# Exercise
Find each line in the rows below that contains the word "screenshot" with the same capitalization, and copy every such line in full.

# Entries supplied
= = =

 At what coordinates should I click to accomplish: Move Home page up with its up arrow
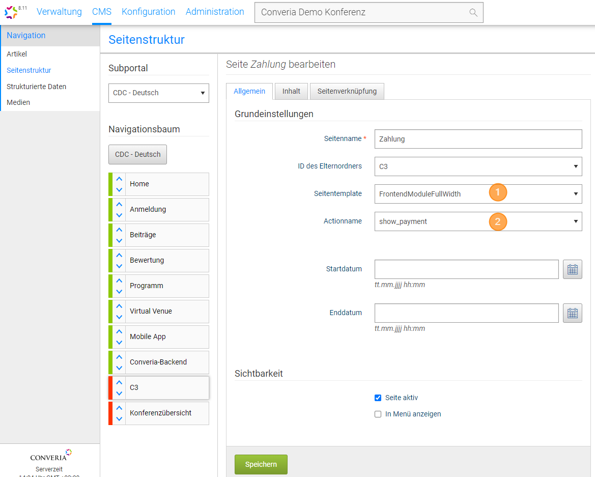click(119, 179)
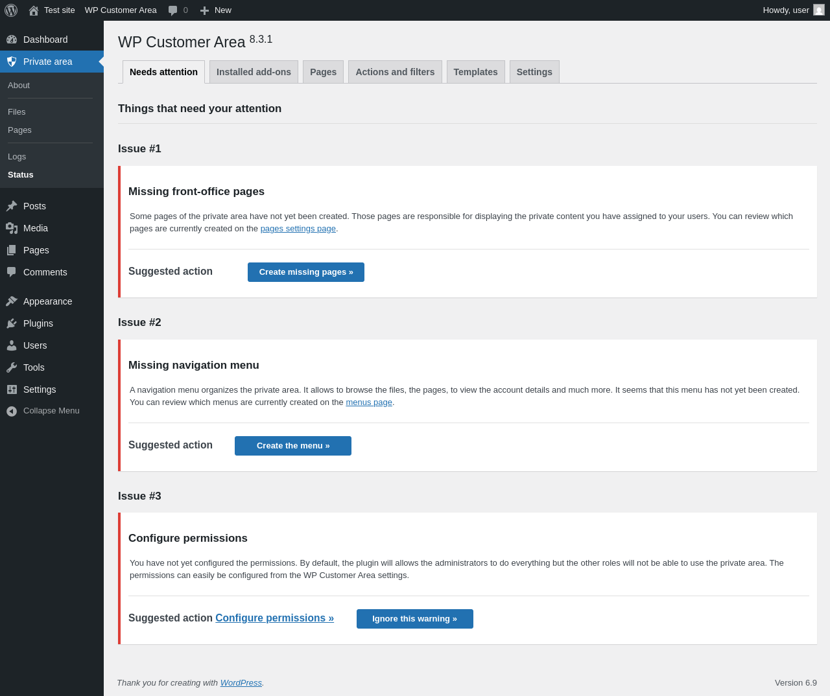Click the user avatar in top bar
Image resolution: width=830 pixels, height=696 pixels.
(x=819, y=10)
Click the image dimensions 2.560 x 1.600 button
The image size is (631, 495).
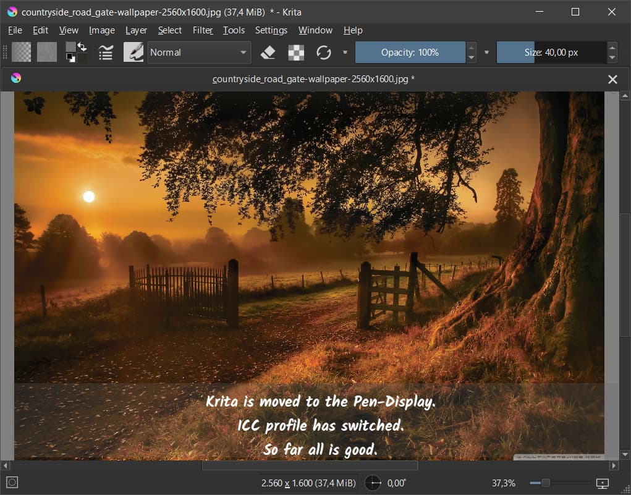(308, 483)
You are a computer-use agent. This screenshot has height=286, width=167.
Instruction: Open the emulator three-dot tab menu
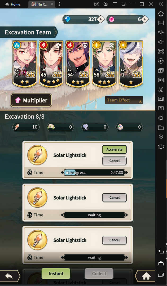point(59,4)
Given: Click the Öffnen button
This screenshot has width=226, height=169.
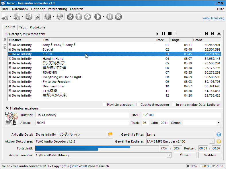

= = =

# Response to the task
You are a computer-use agent. This screenshot has height=286, width=167.
This screenshot has width=226, height=169.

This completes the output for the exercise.